Disagreements bring out the worst in jerks.
How to disagree nicely:
The term “nice” feels weak to me. But, learning to be nice when you disagree elevates you above jerkiness.
Learn to disagree without being disagreeable.
Nice doesn’t have to be weak.
- Say no kindly. Tone and facial expression matter.
- Start fresh often. Create new starting points by refusing to bring up the past. The need to bring up past failures or offenses suggests deeper issues.
- Express gratitude repeatedly. Jerks can’t say thanks when they disagree. Try saying, “I’m thankful you care enough to disagree on this issue.” Or, “Thank you for bringing your perspective.”

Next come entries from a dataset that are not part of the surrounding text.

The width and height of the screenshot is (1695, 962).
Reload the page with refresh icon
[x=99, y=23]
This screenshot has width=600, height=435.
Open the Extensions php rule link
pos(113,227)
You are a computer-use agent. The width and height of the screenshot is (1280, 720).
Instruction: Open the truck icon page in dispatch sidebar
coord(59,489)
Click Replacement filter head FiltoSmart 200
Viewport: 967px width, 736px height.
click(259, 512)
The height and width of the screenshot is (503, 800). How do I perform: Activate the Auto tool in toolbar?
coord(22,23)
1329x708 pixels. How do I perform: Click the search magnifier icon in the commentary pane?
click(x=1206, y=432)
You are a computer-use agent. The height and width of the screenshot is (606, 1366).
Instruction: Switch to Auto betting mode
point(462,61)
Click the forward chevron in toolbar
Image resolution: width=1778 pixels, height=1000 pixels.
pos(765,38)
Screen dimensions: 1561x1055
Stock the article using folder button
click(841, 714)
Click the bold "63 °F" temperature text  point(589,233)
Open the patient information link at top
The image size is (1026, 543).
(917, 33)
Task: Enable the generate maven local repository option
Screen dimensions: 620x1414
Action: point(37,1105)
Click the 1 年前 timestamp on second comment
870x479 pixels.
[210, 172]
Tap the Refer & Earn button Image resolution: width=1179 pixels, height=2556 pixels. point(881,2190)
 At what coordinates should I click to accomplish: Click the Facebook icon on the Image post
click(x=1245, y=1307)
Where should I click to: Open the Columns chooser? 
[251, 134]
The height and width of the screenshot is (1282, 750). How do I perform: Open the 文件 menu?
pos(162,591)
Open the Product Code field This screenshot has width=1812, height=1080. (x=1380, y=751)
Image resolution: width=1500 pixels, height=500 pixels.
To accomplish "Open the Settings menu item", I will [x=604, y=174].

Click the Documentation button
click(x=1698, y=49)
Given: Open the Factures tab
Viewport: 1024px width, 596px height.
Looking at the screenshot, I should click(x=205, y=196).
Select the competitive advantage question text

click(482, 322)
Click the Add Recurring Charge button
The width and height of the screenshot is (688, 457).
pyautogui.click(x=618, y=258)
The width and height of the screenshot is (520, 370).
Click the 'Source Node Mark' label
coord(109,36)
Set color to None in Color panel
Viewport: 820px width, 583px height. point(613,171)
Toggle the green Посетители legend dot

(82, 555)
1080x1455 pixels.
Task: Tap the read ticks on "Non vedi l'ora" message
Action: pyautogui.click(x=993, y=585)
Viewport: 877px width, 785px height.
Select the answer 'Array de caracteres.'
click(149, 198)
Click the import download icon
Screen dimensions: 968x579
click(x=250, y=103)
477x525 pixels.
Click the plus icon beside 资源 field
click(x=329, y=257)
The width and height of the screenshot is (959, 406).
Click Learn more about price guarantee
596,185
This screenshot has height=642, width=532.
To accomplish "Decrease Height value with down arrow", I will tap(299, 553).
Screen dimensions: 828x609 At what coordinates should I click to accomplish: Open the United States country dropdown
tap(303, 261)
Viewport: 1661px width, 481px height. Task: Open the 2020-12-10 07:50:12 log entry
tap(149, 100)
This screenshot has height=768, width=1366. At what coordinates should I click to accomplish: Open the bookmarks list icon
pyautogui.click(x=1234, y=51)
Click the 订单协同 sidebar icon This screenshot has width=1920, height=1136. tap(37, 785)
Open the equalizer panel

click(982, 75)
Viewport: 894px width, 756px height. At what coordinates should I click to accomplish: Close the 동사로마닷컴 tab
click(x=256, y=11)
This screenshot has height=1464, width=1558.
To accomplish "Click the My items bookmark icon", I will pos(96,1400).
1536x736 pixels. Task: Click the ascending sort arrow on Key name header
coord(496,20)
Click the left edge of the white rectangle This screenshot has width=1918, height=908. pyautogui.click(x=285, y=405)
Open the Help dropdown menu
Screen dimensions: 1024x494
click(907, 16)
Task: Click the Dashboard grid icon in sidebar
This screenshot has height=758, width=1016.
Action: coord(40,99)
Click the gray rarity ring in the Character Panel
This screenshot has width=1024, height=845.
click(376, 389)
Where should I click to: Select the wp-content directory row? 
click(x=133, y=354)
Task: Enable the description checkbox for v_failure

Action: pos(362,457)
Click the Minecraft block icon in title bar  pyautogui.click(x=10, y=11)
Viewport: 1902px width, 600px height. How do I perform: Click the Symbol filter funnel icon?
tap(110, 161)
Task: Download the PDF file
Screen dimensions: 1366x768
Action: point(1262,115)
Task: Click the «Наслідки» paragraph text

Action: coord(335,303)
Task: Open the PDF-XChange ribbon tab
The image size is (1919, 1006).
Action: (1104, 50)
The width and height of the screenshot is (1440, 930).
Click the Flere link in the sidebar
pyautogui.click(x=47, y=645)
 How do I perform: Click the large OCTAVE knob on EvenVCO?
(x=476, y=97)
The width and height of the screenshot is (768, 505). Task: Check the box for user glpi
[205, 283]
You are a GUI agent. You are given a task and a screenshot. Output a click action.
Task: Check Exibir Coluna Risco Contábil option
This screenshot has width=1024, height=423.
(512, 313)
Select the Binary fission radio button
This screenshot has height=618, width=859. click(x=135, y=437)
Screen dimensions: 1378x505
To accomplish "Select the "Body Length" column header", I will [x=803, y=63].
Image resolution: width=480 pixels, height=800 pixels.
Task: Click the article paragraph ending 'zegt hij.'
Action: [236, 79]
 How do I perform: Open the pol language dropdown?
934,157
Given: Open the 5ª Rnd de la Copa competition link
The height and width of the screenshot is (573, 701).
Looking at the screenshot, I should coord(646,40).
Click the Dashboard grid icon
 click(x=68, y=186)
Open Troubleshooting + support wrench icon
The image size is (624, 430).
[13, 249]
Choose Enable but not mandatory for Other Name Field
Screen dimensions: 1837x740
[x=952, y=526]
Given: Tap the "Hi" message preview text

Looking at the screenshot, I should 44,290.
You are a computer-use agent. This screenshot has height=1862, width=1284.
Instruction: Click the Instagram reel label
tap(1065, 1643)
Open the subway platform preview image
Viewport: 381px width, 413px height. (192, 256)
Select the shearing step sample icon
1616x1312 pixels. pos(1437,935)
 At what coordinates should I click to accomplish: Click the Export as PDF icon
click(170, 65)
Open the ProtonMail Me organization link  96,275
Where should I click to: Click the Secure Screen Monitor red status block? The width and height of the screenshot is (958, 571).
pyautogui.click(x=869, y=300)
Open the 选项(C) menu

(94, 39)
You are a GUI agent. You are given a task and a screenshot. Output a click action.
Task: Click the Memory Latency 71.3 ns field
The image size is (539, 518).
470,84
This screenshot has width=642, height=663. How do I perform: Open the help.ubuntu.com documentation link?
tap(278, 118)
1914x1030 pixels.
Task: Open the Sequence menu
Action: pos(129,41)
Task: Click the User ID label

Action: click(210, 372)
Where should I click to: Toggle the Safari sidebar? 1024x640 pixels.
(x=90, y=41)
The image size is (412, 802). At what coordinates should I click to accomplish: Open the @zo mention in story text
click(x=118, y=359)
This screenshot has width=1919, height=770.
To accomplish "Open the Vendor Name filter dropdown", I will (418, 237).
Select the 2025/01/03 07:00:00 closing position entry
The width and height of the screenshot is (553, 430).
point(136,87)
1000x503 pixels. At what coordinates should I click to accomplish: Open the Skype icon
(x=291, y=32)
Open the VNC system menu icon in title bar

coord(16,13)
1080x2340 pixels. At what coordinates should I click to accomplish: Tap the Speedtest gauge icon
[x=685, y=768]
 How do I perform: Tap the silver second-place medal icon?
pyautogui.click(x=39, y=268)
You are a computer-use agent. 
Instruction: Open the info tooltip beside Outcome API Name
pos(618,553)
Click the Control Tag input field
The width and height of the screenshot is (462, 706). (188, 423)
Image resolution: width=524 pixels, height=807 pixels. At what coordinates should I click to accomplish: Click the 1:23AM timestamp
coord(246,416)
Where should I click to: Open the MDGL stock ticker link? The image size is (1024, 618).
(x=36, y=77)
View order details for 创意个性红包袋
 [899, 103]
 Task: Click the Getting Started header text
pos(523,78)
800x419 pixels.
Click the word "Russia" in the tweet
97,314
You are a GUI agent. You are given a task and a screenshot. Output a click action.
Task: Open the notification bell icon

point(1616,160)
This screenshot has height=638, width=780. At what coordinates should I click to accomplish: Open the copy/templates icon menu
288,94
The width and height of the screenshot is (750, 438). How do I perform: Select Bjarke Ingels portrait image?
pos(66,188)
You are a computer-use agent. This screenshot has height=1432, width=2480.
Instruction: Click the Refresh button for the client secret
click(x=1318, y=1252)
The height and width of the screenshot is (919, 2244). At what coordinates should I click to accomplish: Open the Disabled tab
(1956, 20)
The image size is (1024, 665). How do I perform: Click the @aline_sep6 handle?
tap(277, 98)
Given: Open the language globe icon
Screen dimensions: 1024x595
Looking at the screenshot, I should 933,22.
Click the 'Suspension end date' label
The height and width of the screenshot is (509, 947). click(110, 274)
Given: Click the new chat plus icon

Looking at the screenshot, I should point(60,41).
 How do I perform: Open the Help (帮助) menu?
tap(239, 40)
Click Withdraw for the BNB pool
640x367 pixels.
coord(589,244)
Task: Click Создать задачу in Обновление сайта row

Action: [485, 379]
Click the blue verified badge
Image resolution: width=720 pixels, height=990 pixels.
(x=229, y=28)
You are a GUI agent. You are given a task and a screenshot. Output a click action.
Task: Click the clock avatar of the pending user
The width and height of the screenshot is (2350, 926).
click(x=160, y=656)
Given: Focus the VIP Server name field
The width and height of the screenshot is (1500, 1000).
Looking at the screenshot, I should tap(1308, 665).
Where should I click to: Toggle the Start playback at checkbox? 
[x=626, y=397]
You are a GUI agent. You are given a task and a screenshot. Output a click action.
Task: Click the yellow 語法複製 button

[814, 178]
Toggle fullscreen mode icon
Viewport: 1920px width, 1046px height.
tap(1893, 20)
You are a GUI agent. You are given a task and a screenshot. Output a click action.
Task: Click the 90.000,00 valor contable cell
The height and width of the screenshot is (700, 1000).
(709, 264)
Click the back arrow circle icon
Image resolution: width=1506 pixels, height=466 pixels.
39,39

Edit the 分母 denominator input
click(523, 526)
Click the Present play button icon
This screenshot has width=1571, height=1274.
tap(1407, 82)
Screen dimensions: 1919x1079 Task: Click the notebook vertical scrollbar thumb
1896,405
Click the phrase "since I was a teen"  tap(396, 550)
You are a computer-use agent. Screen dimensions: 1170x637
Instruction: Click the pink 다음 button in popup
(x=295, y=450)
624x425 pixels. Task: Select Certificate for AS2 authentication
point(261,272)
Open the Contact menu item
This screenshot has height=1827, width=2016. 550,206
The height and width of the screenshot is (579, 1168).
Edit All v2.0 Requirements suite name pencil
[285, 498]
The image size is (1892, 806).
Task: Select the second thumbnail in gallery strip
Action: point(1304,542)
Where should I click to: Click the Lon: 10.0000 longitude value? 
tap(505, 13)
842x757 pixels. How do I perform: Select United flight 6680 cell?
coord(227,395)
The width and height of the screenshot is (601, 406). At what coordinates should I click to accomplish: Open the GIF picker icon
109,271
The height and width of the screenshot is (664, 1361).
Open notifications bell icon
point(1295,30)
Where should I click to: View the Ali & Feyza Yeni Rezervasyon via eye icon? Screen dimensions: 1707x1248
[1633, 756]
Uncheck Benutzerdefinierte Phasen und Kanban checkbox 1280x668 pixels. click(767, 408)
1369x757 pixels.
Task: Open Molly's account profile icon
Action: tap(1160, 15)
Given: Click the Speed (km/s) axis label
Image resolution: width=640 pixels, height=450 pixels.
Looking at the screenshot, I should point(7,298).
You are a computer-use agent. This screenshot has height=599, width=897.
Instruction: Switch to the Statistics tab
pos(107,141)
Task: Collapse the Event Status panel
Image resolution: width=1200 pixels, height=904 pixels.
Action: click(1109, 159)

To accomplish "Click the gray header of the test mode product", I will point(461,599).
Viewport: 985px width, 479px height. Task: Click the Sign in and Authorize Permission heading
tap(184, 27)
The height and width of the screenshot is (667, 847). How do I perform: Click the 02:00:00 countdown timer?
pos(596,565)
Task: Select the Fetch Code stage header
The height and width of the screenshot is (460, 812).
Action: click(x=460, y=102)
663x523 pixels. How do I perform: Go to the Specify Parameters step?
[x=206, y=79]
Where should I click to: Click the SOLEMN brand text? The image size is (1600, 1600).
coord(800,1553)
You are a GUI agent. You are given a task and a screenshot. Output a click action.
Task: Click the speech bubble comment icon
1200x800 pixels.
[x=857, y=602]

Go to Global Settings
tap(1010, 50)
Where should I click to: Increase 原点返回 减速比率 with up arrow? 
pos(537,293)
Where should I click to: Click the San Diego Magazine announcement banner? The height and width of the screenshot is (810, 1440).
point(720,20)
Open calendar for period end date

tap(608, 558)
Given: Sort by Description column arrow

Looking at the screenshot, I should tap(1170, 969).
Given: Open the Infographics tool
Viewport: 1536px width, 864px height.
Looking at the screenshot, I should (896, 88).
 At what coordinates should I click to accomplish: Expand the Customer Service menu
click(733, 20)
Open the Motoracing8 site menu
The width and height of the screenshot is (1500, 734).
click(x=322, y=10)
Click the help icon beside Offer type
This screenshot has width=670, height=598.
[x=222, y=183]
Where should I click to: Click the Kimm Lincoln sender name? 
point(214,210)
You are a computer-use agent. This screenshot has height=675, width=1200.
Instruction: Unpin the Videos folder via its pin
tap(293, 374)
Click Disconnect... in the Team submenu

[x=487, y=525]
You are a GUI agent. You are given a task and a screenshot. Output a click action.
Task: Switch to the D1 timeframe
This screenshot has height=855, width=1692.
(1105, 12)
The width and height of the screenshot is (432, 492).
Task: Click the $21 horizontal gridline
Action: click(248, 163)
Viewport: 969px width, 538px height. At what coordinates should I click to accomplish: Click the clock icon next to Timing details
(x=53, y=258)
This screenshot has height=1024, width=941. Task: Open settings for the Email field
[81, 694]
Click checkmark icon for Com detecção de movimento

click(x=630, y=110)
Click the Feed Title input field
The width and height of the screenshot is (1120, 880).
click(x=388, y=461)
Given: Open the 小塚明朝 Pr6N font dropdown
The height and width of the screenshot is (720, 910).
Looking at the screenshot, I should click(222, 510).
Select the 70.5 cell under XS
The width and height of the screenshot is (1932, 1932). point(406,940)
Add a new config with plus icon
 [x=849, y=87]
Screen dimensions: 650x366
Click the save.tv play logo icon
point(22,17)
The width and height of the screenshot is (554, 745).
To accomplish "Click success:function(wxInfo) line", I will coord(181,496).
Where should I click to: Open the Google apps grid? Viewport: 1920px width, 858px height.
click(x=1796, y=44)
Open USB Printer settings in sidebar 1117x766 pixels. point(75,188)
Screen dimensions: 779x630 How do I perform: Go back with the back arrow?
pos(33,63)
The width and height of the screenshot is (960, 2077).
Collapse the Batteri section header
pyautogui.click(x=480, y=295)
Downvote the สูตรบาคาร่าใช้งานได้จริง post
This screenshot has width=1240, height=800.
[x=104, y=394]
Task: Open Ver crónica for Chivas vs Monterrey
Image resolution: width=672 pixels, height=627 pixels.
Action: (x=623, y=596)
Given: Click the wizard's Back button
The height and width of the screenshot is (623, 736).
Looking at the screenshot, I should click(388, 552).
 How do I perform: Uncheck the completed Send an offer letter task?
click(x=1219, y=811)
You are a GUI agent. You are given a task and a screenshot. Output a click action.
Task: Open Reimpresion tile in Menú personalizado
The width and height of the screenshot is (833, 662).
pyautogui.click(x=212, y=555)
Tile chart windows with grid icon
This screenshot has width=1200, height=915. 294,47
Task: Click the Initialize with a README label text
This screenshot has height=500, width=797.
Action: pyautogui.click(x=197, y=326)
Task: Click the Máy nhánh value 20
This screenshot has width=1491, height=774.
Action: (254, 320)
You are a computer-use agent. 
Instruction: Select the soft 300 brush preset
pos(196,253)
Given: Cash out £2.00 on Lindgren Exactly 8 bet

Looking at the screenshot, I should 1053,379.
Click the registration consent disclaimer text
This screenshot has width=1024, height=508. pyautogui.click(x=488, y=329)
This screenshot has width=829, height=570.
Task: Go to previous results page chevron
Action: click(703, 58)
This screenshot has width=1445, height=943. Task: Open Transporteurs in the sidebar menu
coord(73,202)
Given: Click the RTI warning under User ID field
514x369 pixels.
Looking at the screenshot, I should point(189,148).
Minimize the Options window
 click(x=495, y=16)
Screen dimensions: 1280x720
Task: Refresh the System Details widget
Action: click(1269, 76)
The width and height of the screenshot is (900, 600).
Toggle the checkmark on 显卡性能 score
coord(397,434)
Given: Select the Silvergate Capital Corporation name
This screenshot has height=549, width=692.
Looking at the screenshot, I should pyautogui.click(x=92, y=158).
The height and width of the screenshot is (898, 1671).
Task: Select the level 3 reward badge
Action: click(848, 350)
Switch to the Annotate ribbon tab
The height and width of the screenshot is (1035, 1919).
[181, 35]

- Avoid saying no as punishment. “You were bad last week so I’m saying no.” Allow ideas to stand on their own whoever they come from.
- Say yes without tweaking. Jerks love to say, “Yes…BUT,” and then explain why their yes really is no.
Don’t let another’s bad behavior be your excuse to be a jerk. Respect is a matter of your heart not another’s behavior. Using another’s behavior as an excuse to act disrespectfully is a jerks excuse for lack of character.
See suggestions from Facebook followers on how to disagree without being disagreeable.
Bonus: “20 Ways to Gain the Respect You Deserve.”
How can leaders disagree without being disagreeable?
How can leaders extend respect?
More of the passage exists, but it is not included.